- **Activity**
Before printing the listing, strip out its pictures and keep everything else exact.

- **Data section**
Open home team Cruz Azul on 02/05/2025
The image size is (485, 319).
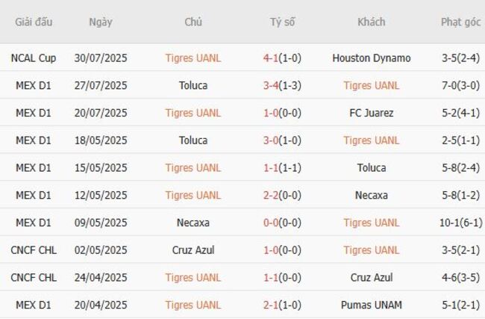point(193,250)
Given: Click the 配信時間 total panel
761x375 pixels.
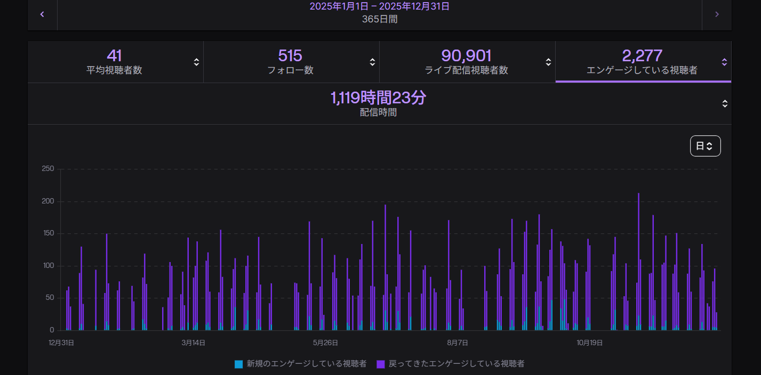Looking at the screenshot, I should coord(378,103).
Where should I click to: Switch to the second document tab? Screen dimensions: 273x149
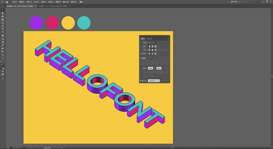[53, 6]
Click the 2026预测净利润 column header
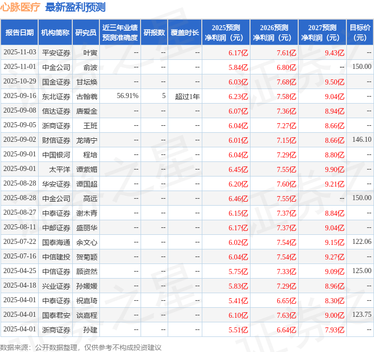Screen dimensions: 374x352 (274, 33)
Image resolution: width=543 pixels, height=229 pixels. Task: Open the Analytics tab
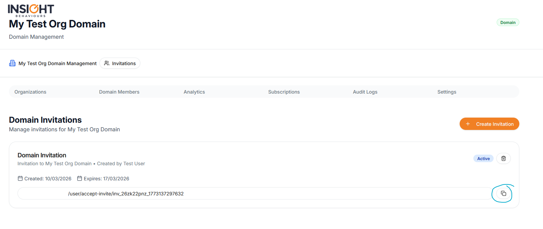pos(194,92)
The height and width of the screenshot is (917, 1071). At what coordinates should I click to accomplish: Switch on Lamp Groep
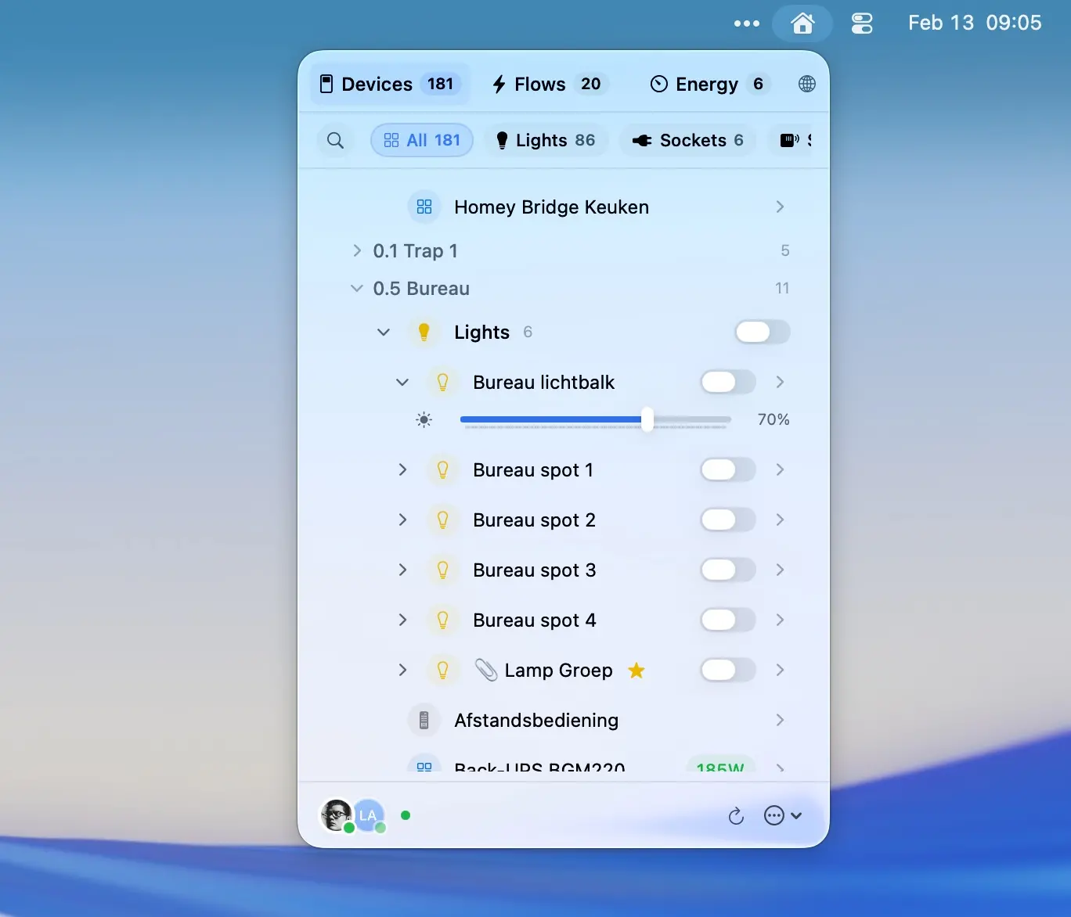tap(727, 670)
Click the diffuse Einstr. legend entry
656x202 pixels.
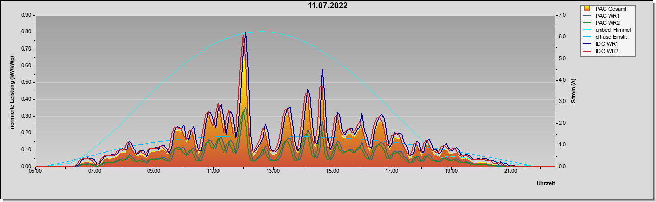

- **Worked solution**
Open home team Cruz Azul on 02/05/2025
The image size is (485, 319).
point(193,250)
Given: Click the 配信時間 total panel
761x375 pixels.
Looking at the screenshot, I should coord(378,103).
Where should I click to: Switch to the second document tab? Screen dimensions: 273x149
[53, 6]
Click the 2026预测净利润 column header
Screen dimensions: 374x352 (274, 33)
Image resolution: width=543 pixels, height=229 pixels. Task: Open the Analytics tab
pos(194,92)
The height and width of the screenshot is (917, 1071). At what coordinates should I click to accomplish: Switch on Lamp Groep
tap(727, 670)
Click the diffuse Einstr. legend entry
656x202 pixels.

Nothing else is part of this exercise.